Copy out exactly, from the entries that follow, the line holding "Where should I", the line holding "Screen dimensions: 1325x1201", and all lines between them, but no pictures.

━━━━━━━━━━━━━━━━

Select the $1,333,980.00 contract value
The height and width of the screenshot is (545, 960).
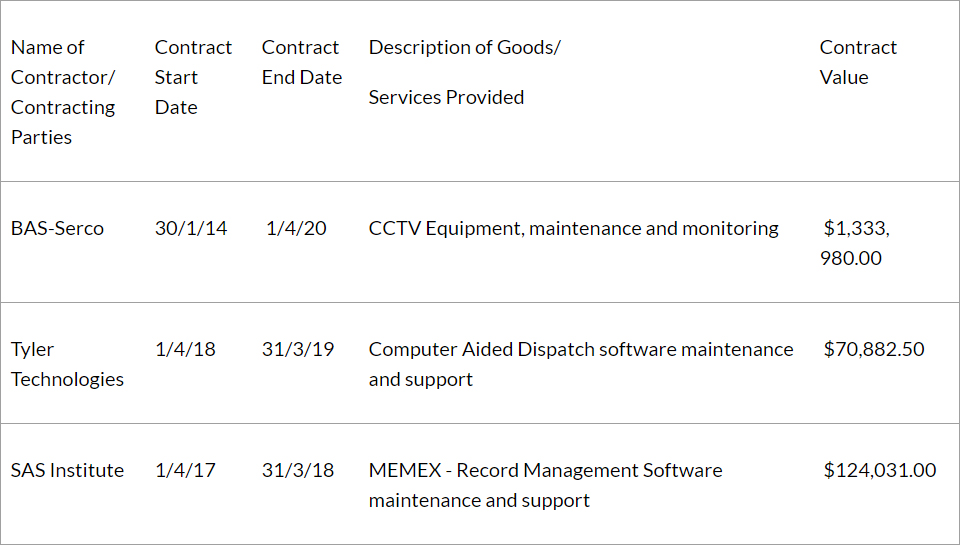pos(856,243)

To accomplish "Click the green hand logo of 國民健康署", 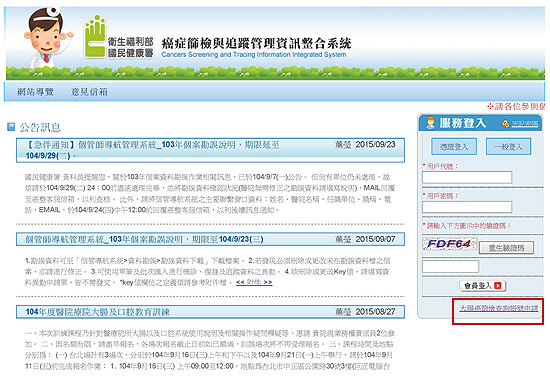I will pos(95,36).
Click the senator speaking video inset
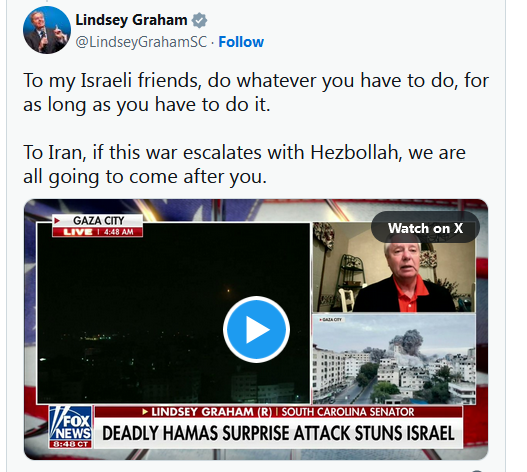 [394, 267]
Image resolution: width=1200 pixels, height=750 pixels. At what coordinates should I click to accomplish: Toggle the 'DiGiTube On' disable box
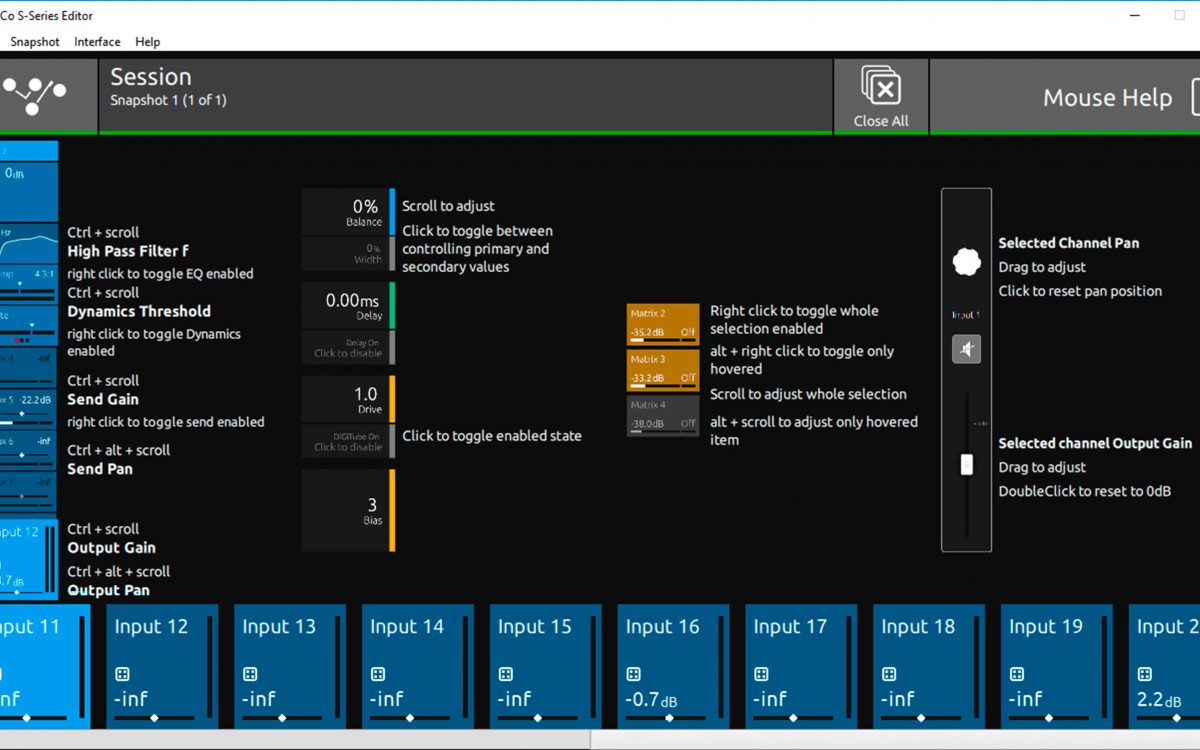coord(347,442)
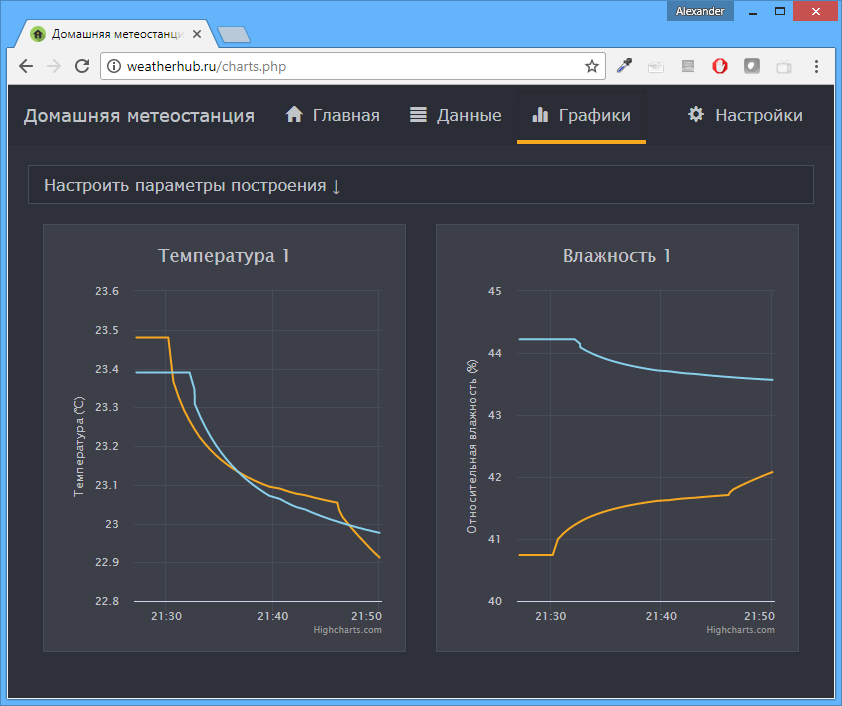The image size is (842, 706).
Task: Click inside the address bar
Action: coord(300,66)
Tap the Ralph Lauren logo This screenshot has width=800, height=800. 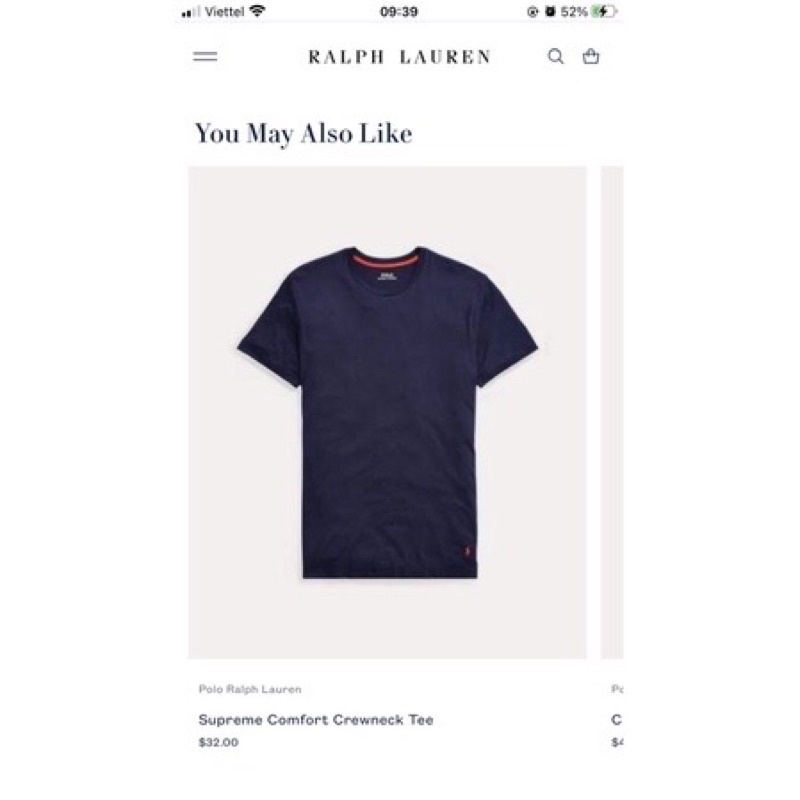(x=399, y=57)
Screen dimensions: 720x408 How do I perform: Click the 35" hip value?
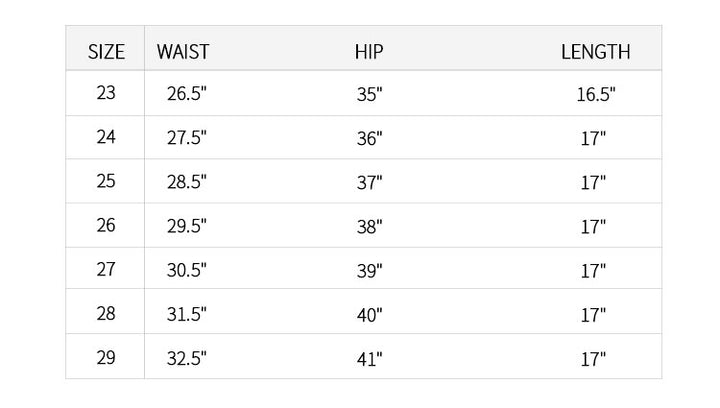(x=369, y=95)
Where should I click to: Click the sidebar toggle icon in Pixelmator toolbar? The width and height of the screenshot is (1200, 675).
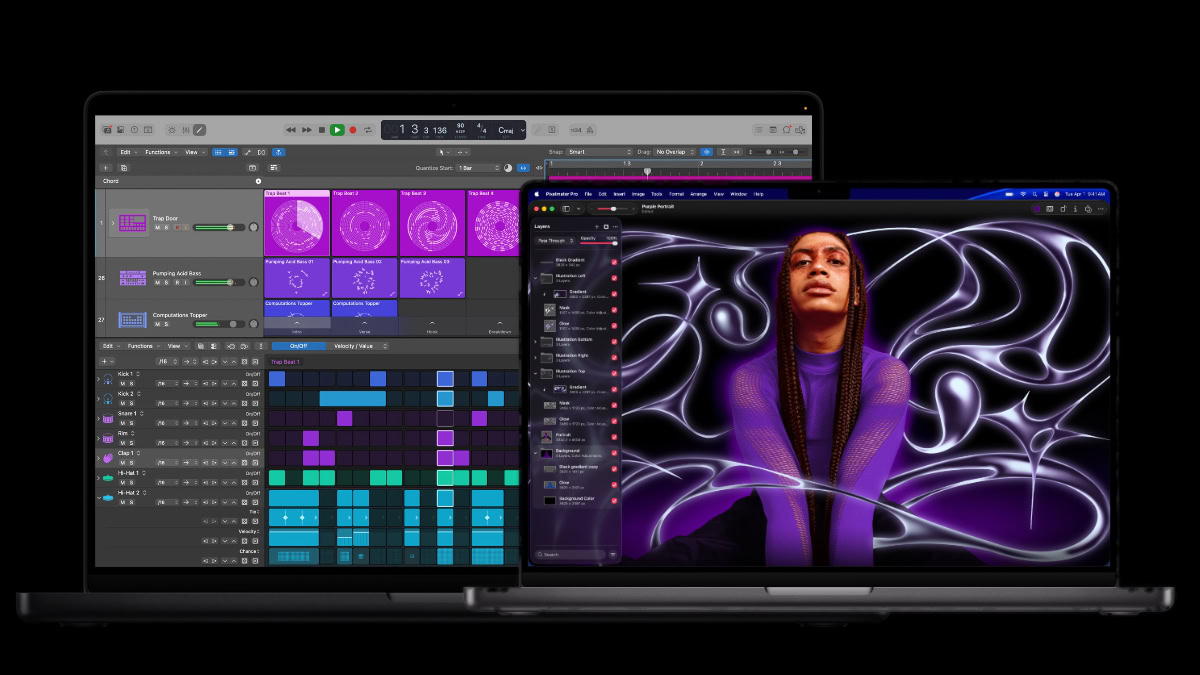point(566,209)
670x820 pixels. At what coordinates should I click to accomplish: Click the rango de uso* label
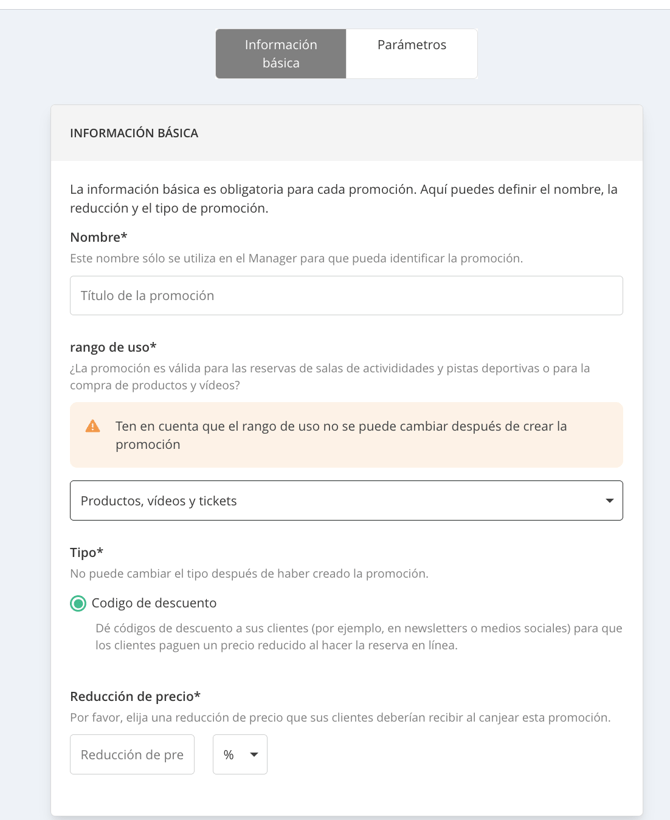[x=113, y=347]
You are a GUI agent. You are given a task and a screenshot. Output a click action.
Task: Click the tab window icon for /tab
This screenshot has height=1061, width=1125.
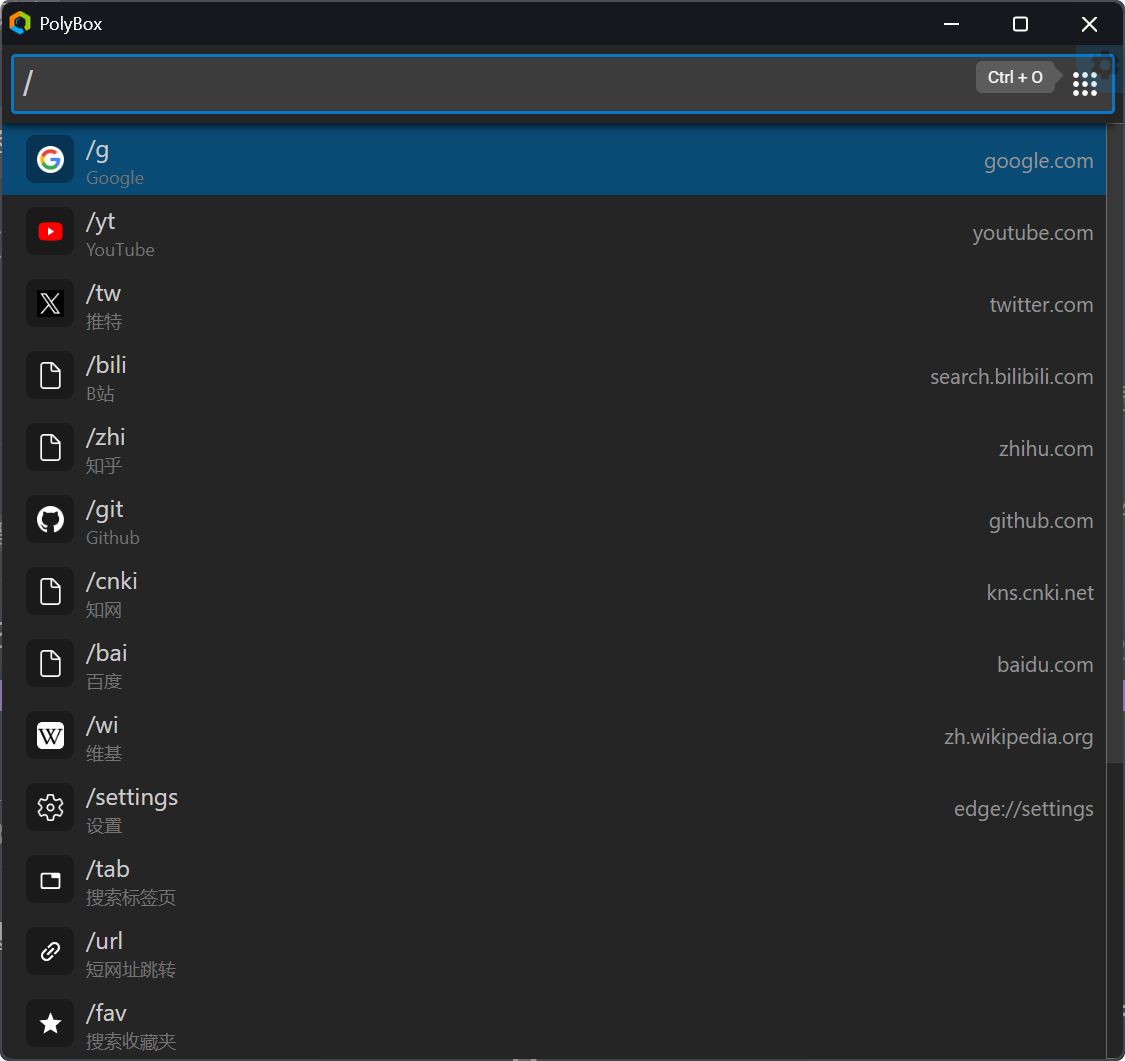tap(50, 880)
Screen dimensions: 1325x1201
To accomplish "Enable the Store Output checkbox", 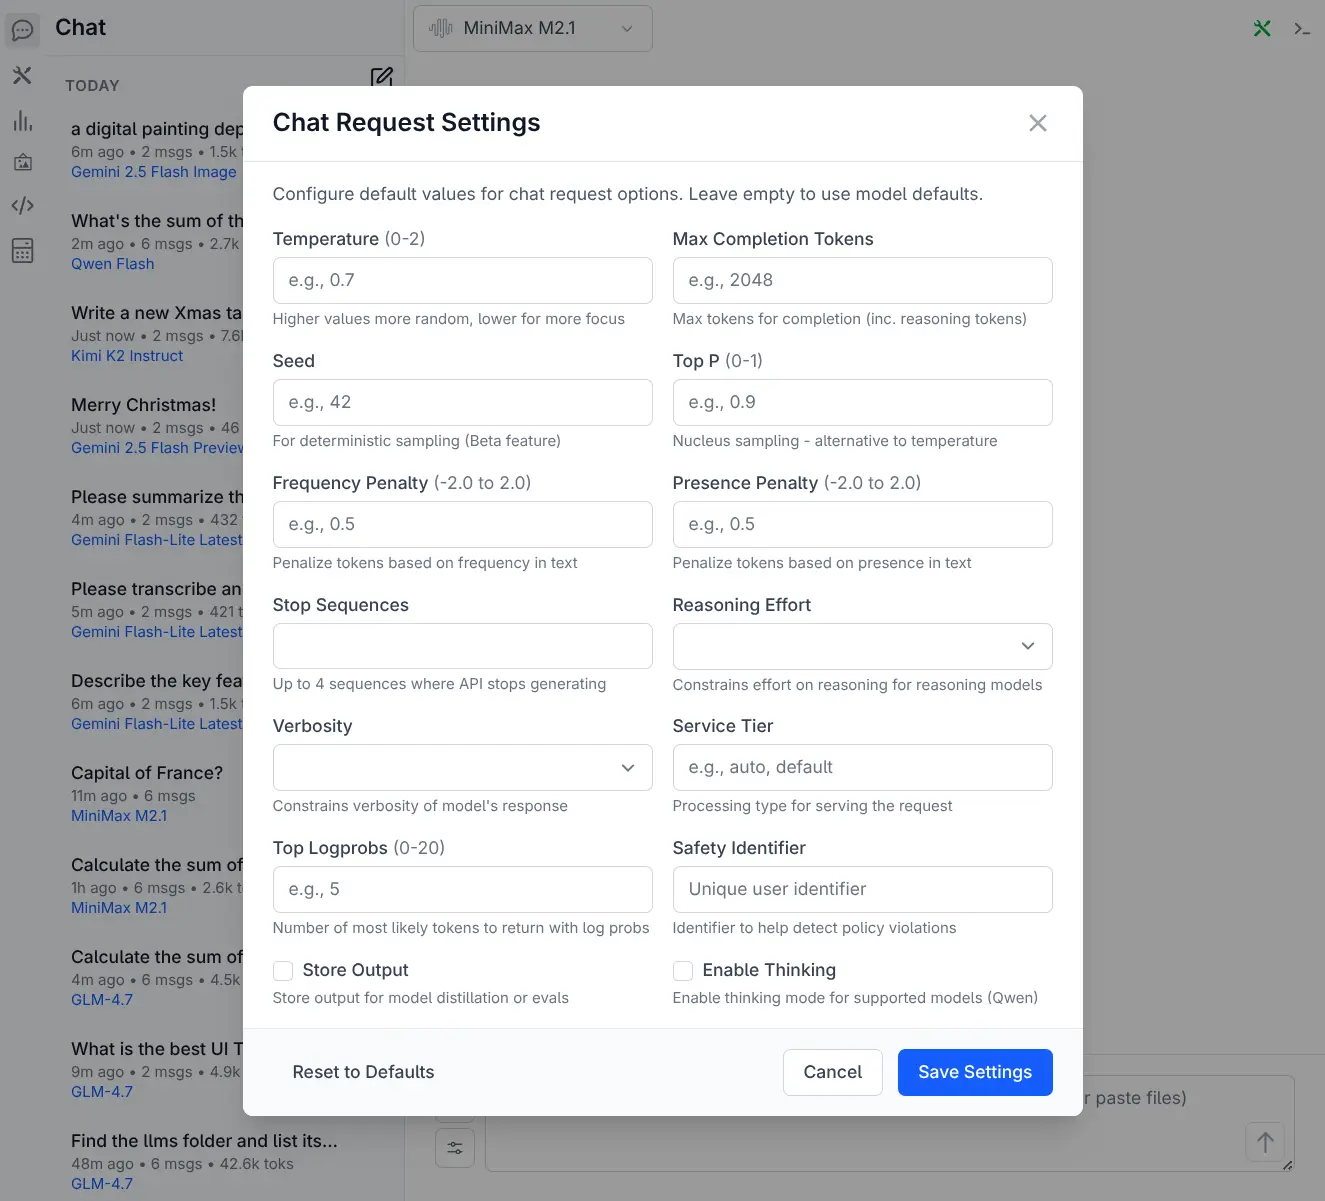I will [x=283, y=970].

━━━━━━━━━━━━━━━━

ANSWER SPACE.
Where should I click to: Click the sidebar toggle icon in Pixelmator toolbar? The width and height of the screenshot is (1200, 675).
point(566,209)
670x820 pixels. At what coordinates should I click to accomplish: Click the rango de uso* label
[x=113, y=347]
You are a GUI agent. You are given a task and a screenshot. Output a click action.
Task: Click the tab window icon for /tab
This screenshot has height=1061, width=1125.
tap(50, 880)
Screen dimensions: 1325x1201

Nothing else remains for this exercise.